Both the New York State and City health departments have made no move whatsoever to bring down these amputations which even the American Diabetes Association says are 90% preventable.

A citywide emergency is possibly the only way we can get the action that is desperately needed. These amputations have lifetime costs of $500, 000 or more (surgeon, anesthesia, prosthetics, pain management, etc.)

Because all we’ve seen for years is that diabetes gets worse and worse, many people have come to think that nothing can be done. To the contrary, diabetes presents the greatest opportunity of any major disease to save outright billions of public dollars while helping millions lead healthier lives.
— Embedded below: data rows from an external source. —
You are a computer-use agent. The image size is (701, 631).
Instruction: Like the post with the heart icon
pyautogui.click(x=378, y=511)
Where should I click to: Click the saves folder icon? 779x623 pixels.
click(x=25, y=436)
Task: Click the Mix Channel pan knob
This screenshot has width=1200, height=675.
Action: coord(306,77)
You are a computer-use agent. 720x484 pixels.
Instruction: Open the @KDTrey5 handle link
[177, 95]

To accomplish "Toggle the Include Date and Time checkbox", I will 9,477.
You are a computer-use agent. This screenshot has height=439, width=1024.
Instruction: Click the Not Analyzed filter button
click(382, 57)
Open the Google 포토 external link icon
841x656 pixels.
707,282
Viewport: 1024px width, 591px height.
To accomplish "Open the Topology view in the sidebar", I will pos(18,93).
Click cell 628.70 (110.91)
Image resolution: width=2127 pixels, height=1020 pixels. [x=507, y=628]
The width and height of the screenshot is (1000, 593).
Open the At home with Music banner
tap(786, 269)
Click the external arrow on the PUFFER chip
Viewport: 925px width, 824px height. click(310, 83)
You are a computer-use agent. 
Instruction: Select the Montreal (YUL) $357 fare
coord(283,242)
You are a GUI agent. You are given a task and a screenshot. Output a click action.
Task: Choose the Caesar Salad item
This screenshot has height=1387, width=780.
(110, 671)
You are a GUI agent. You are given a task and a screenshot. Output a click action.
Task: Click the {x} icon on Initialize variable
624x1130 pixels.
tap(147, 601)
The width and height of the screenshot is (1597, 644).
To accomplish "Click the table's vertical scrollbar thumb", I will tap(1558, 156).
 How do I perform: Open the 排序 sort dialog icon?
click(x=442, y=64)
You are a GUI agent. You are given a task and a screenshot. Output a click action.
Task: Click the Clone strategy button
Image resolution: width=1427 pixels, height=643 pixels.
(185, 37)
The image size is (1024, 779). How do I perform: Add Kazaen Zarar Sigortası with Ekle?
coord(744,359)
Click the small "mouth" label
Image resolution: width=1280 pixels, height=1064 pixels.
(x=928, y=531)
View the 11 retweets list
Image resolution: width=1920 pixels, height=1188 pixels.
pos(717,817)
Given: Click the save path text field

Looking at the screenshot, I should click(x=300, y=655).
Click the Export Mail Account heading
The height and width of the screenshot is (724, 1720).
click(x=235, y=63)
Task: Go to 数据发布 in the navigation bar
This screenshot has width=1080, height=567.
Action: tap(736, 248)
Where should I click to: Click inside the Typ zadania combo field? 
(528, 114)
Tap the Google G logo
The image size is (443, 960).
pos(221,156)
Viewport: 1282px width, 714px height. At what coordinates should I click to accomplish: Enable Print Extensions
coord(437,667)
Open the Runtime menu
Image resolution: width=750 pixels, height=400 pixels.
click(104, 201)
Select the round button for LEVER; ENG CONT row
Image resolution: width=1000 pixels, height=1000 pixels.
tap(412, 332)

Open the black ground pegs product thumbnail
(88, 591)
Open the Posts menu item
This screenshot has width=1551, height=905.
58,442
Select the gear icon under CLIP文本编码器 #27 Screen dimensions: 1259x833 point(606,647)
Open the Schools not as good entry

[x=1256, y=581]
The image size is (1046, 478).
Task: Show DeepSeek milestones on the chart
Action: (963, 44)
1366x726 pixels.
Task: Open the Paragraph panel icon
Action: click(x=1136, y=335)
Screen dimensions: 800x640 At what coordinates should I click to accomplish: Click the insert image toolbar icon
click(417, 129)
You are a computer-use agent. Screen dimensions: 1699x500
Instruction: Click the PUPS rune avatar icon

It is amazing what even small reductions in blood sugar accomplish. A 10% decrease in a diabetic’s A1C, a standard blood sugar measure, reaps a 35% reduction in eye damage. The Diabetes Self-Management Program, a six-session course, is perhaps the best evaluated American diabetes education. A year after participating, people with type 2 diabetes see a 90% decrease in new cases of kidney disease — a better outcome in controlling kidney disease than that claimed for the expensive GLP-1 medications.

For Vanessa, this issue is also personal. Her mother died last year from end-stage renal failure, a result of poorly treated diabetes. “We know our parents have to die but I feel very sure with what I know now that if my mother had the help of effective self-care education she would not have died, as so many of our mothers and fathers do, in the terrible distress of three times weekly dialysis sessions.”

As New York ignores clear routes to both huge savings and widely better health, it has the highest per patient diabetes costs in the nation. Diabetes alone consumes almost 30% of its $103 billion Medicaid budget.

“This neglect is a public health crime,” says Chris. “The wonderful thing about good diabetes education is that you can train local peer educators to facilitate it and build new community skills and hope for overcoming diabetes.”

There are many more things we can do to confront this tragedy — obvious things. The state should support safety-net hospitals to become diabetes centers of excellence — as the summit host, BronxCare, has managed to do.

We should have empowering public messaging. Do you see any public service ads from New York State or New York City encouraging their huge at-risk populations, for instance, just to read every label and learn to detect the many forms of sugar hidden in their food?

No. There’s nothing. Declare an emergency.

Gibson is the Bronx borough president. Norwood is founding executive director of Health People in the Bronx and the community co-chair of the New York City Diabetes Working Group.